Medisinsk avdeling A, Rikshospitalet, Oslo.

Copyright

(Copyright © 1994, Norske Laegeforening)

DOI

unavailable

PMID

8209319

Abstract

Development of metabolic acidosis (pH < 7.30) or the combination of encephalopathy grade III-IV, coagulopathy (PT > 100s) and oliguric renal failure are associated with a poor prognosis in paracetamol-induced fulminant liver failure. It is important to administer N-acetylcysteine as soon as possible after the overdose, but N-acetyl-cysteine also seems to improve survival when given 36-80h following ingestion.

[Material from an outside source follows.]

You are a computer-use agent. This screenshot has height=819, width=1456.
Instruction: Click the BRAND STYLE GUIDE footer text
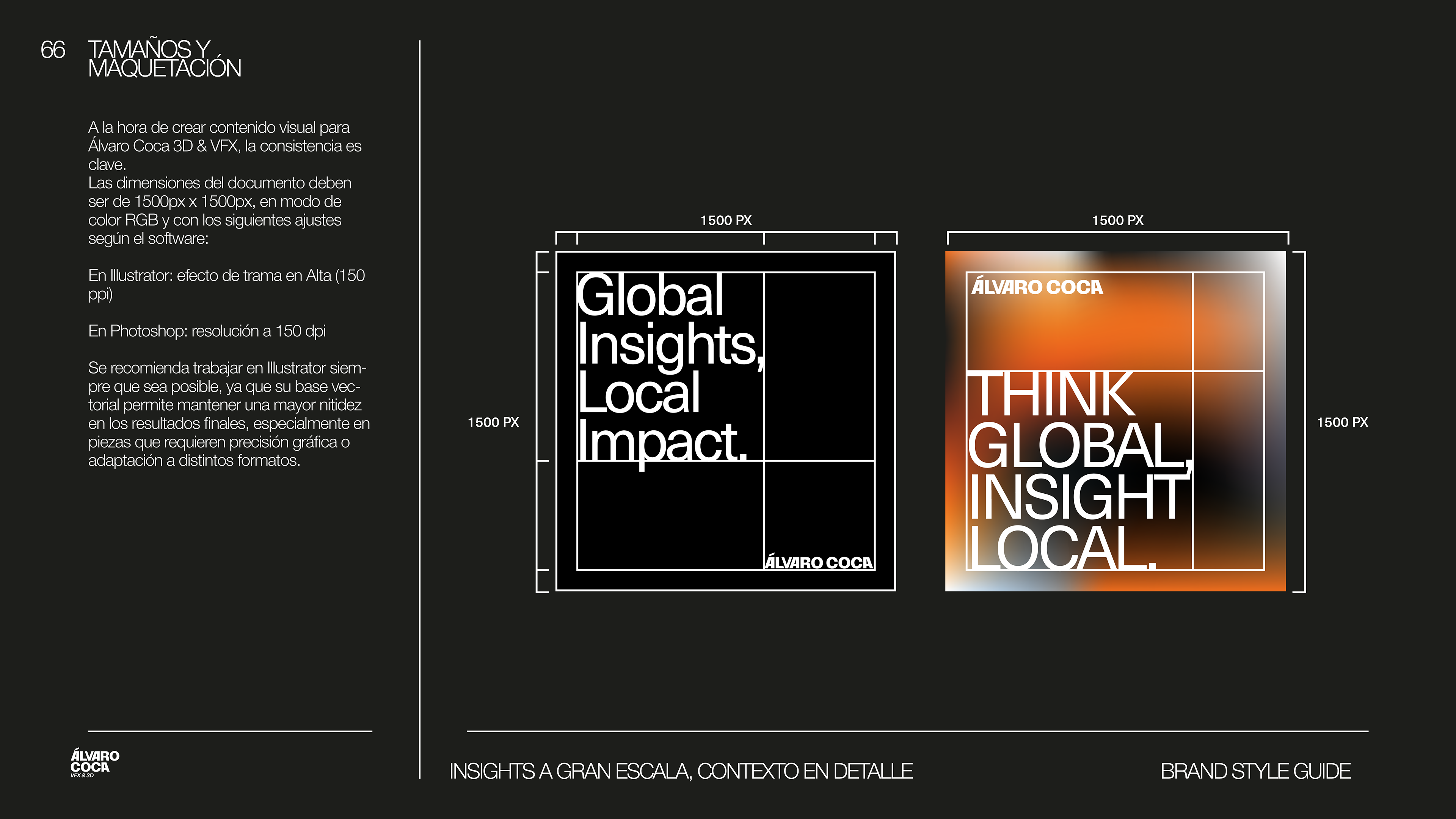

Liver transplantation has been performed in some patients with paracetamol-induced fulminant liver failure, but convincing evidence that transplantation improves survival in this group of patients is still lacking. We discuss the difficulties met in deciding if and when to perform liver transplantation. Renal failure may develop some days after paracetamol poisoning, even in the absence of severe liver damage, and haemofiltration and haemodialysis may be necessary.